Immunohistochemistry staining was performed using an SP900 Kit (Zhongshan Golden Bridge) according to the manufacturer’s protocol. Briefly, deparaffinized tissue sections of 4 μm thickness were heated for antigen retrieval at 95 °C for 15 min in 10 mM citric acid buffer (pH 6.0). After treatment with 3% H2O2 for 10 min to quench endogenous peroxidase activity, the sections were blocked using goat serum and then incubated with the primary antibody targeting GPER (1:250, ab39742, Abcam, USA) at a 1:200 dilution at 4 °C for 16 h. The section treated with PBS worked as a negative control. Following treatment of horseradish peroxidase-conjugated goat anti-rabbit IgG for 30 min at 37 °C, sections were developed using diaminobenzidine (DAB) (Zhongshan Golden Bridge) and nuclei were counterstained with Mayer’s modified hematoxylin. As indicated by Filardo et al.[30], reduction mammoplasty tissue was used as a positive control.

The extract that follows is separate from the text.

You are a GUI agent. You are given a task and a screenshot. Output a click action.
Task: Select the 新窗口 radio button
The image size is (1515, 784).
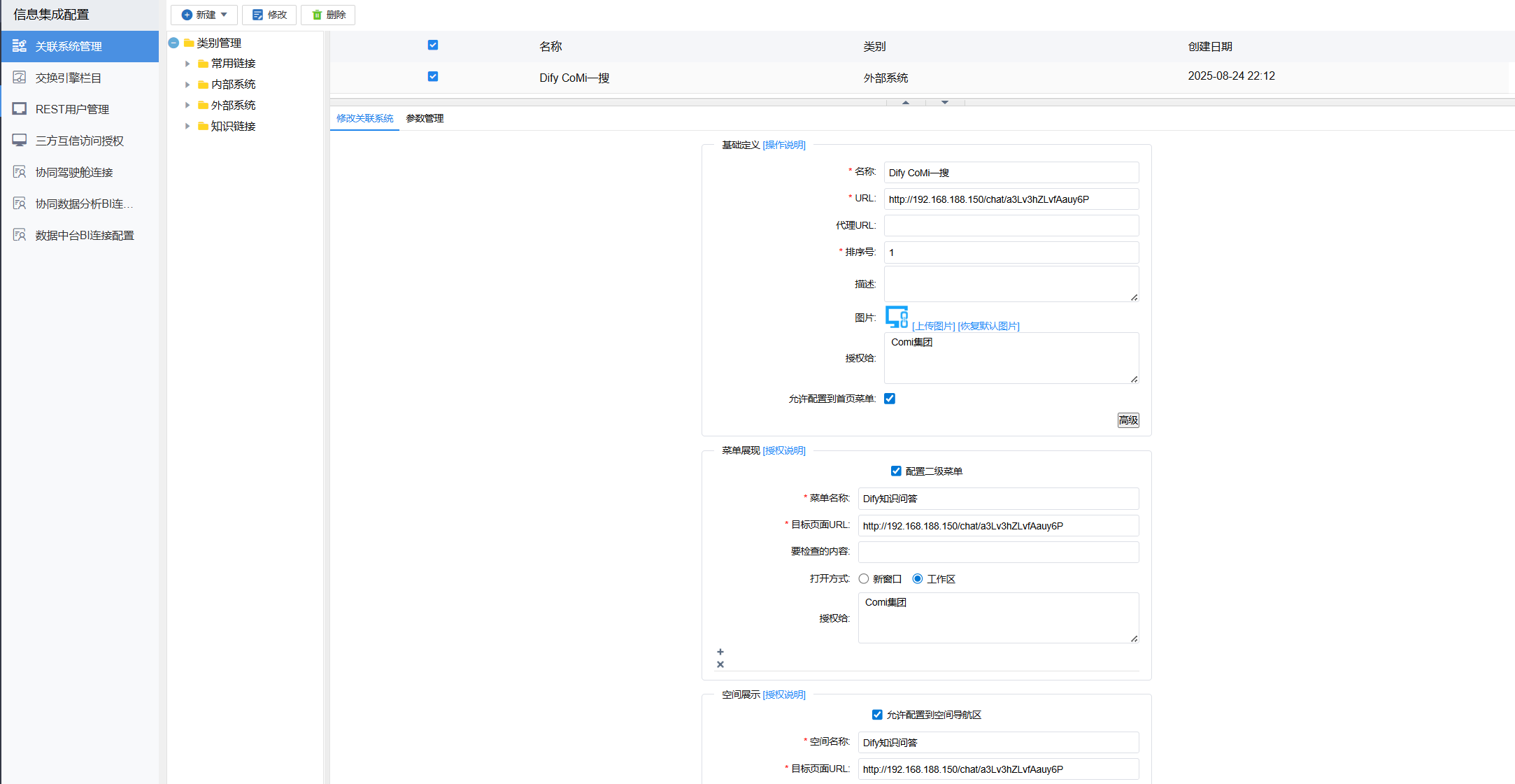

Two observers microscopically evaluated the intensity, extent and subcellular distribution of GPER using a modified semi-quantitative scoring system. GPER scores were assigned as follows: the percentage of positive cells was categorized as 0 (negative staining in all cells), 1 (<1% cells stained), 2 (1–10% of cells stained), 3 (11–30% cells stained), 4 (31–70% cells stained) or 5 (71–100% cells stained), and staining intensity was categorized as 0 (negative), 1 (weak), 2 (moderate) and 3 (strong). Adding the two scores together yielded a maximum score of 8. The final scores were grouped into GPER negative (score 0−4) and positive (score 5−8) categories for statistical analyses to reduce inter-observer differences.

Bioinformatics analysis

The 360 patients with TNBC were divided into 26.4% (95/360) patients with high GPER expression and 73.6% (265/360) patients with low GPER expression. RNA sequencing data of 360 TNBC patients were used to determine the differences between groups through the R software limma package[61] and GSEA was applied to conduct gene enrichment analysis by using clusterProfiler package[62]. GSVA analysis was performed on log2 (FPKM + 1) expression values by using GSVA package[63]. The “c2.cp.kegg.v7.4.entrez.gmt” and “c2.cp.kegg.v7.2.symbols.gmt” gene sets were downloaded from the Molecular Signatures Database[64].

Statistical analysis

All statistical analyses were done by using the SPSS standard version 25 software and Stata version 13.0 software. For the division of high and low expression groups of GPER, the X-tile software was used to generate the optimal cut-off value[65]. Continuous quantitative data were expressed as mean ± standard deviation (SD) and categorical qualitative data as percentage. Data from the two patient groups were statistically compared using the chi-square test or t test as appropriate. The Pearson correlation coefficient was used to analyze the correlation between IHC scoring and the log2 expression value of GPER. ANOVA test was used to determine the differences of GPER expression among TNBC subtypes. RFS, DMFS, and OS curves were drawn using the Kaplan–Meier methods and were compared using Log-rank tests. Univariate and multivariate analyses of the patients’ survival were performed using the Cox proportional hazards regression model and the HRs with 95% CIs were calculated. Statistics of P < 0.05 in univariate analysis were used as inclusion criteria for covariates in the final multivariate model. The proportional hazards assumption was tested by using Schoenfeld residual tests. If the assumption of proportional hazards was not valid, time-dependent covariates were introduced. All tests were two-sided and P < 0.05 was deemed statistically significant.